Records to process Block Start

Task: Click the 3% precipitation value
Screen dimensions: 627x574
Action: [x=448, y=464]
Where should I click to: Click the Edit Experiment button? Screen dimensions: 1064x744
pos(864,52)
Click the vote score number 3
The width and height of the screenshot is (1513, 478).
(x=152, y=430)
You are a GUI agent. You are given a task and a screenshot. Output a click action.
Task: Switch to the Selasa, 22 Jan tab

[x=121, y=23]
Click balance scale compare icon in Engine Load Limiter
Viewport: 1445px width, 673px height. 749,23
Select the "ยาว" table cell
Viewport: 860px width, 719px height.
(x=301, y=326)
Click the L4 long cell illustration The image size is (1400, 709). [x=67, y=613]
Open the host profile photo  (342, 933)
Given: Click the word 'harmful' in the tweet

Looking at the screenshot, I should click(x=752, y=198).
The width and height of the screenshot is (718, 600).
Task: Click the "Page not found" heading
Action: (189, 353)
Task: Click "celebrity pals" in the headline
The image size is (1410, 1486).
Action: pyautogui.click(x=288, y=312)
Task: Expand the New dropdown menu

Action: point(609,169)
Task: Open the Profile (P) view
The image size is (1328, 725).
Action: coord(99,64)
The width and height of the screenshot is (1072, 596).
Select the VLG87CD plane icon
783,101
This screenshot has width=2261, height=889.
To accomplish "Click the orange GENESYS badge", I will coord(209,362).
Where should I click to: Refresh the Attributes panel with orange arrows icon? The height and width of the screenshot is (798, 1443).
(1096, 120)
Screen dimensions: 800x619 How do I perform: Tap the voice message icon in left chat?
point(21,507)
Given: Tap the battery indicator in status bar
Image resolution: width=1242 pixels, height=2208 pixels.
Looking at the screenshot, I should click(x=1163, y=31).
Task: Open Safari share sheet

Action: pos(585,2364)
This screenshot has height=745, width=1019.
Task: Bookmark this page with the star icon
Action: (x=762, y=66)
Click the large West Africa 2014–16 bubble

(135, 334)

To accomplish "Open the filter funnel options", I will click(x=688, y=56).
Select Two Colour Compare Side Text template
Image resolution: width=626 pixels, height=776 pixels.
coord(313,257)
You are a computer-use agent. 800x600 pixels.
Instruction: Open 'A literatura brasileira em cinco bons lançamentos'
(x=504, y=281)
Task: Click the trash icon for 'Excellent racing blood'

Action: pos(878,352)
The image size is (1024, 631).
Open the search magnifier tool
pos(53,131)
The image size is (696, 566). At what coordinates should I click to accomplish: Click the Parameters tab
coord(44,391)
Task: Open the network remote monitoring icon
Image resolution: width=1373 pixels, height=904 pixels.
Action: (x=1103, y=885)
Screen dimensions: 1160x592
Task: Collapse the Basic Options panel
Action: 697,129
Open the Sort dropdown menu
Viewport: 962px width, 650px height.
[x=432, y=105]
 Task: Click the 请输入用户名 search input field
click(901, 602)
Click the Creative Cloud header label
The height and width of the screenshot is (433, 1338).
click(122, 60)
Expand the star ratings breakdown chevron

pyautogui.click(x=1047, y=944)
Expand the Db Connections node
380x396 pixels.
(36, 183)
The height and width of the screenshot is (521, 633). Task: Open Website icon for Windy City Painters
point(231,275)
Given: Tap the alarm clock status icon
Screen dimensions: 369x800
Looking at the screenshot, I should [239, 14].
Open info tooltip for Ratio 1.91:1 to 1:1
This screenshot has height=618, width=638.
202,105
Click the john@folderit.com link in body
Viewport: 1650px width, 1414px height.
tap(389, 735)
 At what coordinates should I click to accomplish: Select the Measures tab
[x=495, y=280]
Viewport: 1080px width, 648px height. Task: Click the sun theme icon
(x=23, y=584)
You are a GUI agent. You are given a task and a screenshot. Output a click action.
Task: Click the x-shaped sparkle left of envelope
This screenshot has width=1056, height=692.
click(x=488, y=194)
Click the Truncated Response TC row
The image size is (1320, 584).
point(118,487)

Records to process Block End

**Aim of the task**
With the string "will" as the key, filter the data above and show the lines that match.

**Exercise response**
To accomplish "Click the orange GENESYS badge", I will coord(209,362).
To accomplish "Open the filter funnel options", I will click(x=688, y=56).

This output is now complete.